> **WAT JE GAAT DOEN**
A) Leg aan de hand van de tekst over het IJsselmeergebied uit waarom de kansen op een breed gedragen ontwikkelingsvisie en een effectieve uitvoering nu groter zijn. Gebruik één tot drie zinnen.
B) Vervang in de tekst over het IJsselmeergebied "IJsselmeergebied" door "Markermeergebied" en geef het stuk van "Het IJsselmeergebied in" tot en met "een verhit debat." opnieuw.
C) Pak de tekst over het IJsselmeergebied op waar die eindigt en schrijf alsjeblieft verder.

> **GETOONDE TEKST**
Het IJsselmeergebied in de Nationale Omgevingsvisie (NOVI, 2020)

In de Nationale Omgevingsvisie vinden we over het IJsselmeergebied alleen wat brokstukjes – en eilandjes – over de gewenste ontwikkeling. Is een “landschap van wereldklasse” er één met of zonder windmolens en zonneceleilanden? De Novi loopt keurig om deze vraag heen, maar het wordt de komende periode zeker een punt in een verhit debat.

Tekst Frans de Nooij (zie ook de Ledenspecial najaar 2020)

In de Nationale Omgevingsvisie zelf wordt helaas geen rechtstreeks beleid, laat staan een richtinggevende visie geformuleerd voor het IJsselmeer, maar in de bijgevoegde Uitvoeringsagenda kan je toch wel wat bij elkaar sprokkelen. Lees even mee.

Om duidelijkheid te krijgen over de ambities voor natuur en waterkwaliteit werkt het Rijk samen met de partners in de regio en kennisinstellingen aan de Gebiedsagenda’s Grote Wateren: Dus voor het IJsselmeergebied, de Zuidwestelijke Delta, het Waddengebied, en de Grote Rivieren ( Integraal rivierenmanagement). Gesteld wordt dat de Gebiedsagenda’s een integrale aanpak stimuleren door kansen en opgaven in het gebied te verbinden, zoals voor natuur, klimaatadaptatie, energietransitie, bereikbaarheid, cultureel erfgoed en economische functies. Het is de bedoeling dat hieruit een “richtinggevend perspectief” ontstaat voor 2050 en een gezamenlijke kennis-, innovatie- en uitvoeringsagenda voor maatregelen en projecten. Voor de Waddenzee is de concept agenda kennelijk dermate teleurstellend dat de Waddenvereniging onlangs besloot de samenwerking op te zeggen. Ook voor het IJsselmeergebied kan worden gesteld dat de in 2018 vastgestelde Agenda IJsselmeergebied 2050 een goed overzicht biedt van wat er speelt, maar nog onvoldoende richting aangeeft voor de gewenste ontwikkeling. Maar omdat er nu een overleg- en aanstuurstructuur (governance) is gecreëerd, die zal worden geïntensiveerd, zijn de kansen op een breed gedragen ontwikkelingsvisie en op een effectieve uitvoering wel groter. De discussie over de RES voorstellen lijkt een belangrijke test te gaan worden of een gedragen integrale visie kan worden bereikt.

> **GETOONDE GEGEVENS**
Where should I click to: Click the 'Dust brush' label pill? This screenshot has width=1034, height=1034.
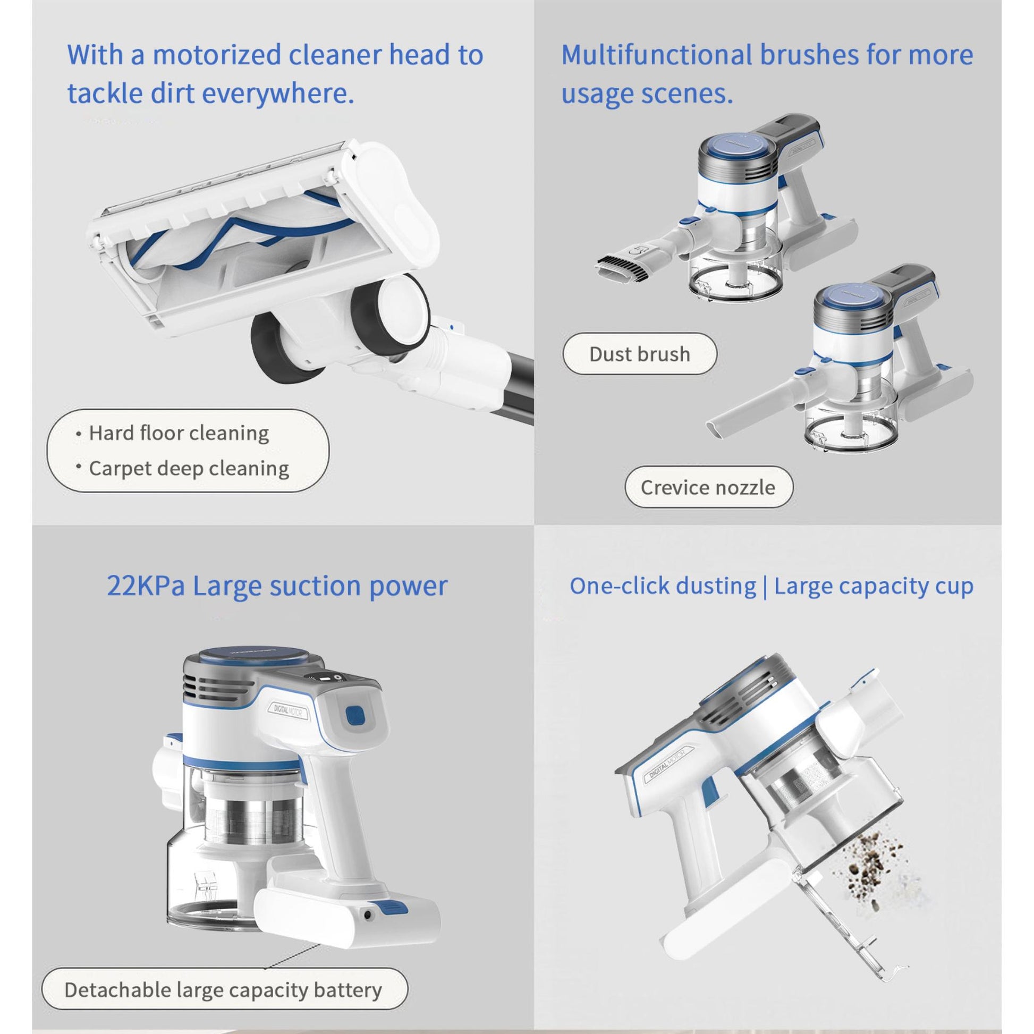tap(639, 354)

> **DE UITKOMSTEN**
A) Die kansen zijn groter omdat er nu een overleg- en aanstuurstructuur (governance) is gecreëerd. Die structuur zal bovendien nog worden geïntensiveerd.

B)
Het Markermeergebied in de Nationale Omgevingsvisie (NOVI, 2020)

In de Nationale Omgevingsvisie vinden we over het Markermeergebied alleen wat brokstukjes – en eilandjes – over de gewenste ontwikkeling. Is een “landschap van wereldklasse” er één met of zonder windmolens en zonneceleilanden? De Novi loopt keurig om deze vraag heen, maar het wordt de komende periode zeker een punt in een verhit debat.

C)
In de NOVI zelf wordt dus weinig gezegd over het IJsselmeer. Eigenlijk alleen dat er een Agenda 2050 is, die fungeert als “richtinggevend perspectief”. Wel staan er op de grote plankaart bij veel dijken in het water zones aangegeven voor natuurontwikkeling. Deze gebieden komen overeen met de zones uit de Programmatische Aanpak Grote Wateren(PAGW). Dus de lopende studies voor de Friese Kust, de Wieringerhoek, Marker Wadden fase 2 (en verder?), Oostvaardersoevers en de Noord-Hollandse kust van het Markermeer. Toelichting ontbreekt echter in de Novi. Het kunnen suggesties voor eilanden zijn, maar ook voor rietmoerassen of onderwaterzones. Ook zijn enkele plekken voor energiewinning aangegeven. Zoals bekend heeft het creëren van brede dijklandschappen, zowel onder water als binnendijks de sympathie van de IJsselmeervereniging, maar zijn wij gekant tegen het strooien met eilanden! Open water meer waard voor later! Om de oude slogan “Marker Waard met water, meer waard voor later” maar eens te hergebruiken.

In de bij de NOVI horende Uitvoeringsagenda wordt iets meer duidelijkheid gegeven over de bedoelingen met het IJsselmeergebied. Gesteld wordt dat “het kabinet samen met de regionale overheden en maatschappelijke organisaties werkt aan toekomstbestendige grote wateren waarin hoogwaardige natuur samengaat met een krachtige economie”. Met diverse maatregelen wil het Rijk er aan meewerken “ontbrekende leefgebieden aan te leggen, het estuarien karakter van de Delta te versterken, de natuurlijke dynamiek terug te brengen en te zorgen voor geleidelijkere overgangen tussen land en water en zoet en zout en/of betere verbindingen tussen zee, estuaria en rivieren”. Ook worden de drie hoofdambities onderschreven die in de Agenda 2050 staan:” een landschap van wereldklasse, een toekomstbestendig water-en ecosysteem en het economische belang voor Nederland”.

IJsselmeergebied

Gesteld wordt dat om te voldoen aan de nationale en internationale afspraken er forse extra inspanning nodig is om het “doelbereik” voor de natuur te vergroten. De nationale ambitie is om in 2050 volledig aan de doelen van de Vogel- en Habitatrichtlijn te voldoen. Tot zover dan het goede nieuws. Want de Uitvoeringsagenda bevat natuurlijk ook voornemens over de energietransitie.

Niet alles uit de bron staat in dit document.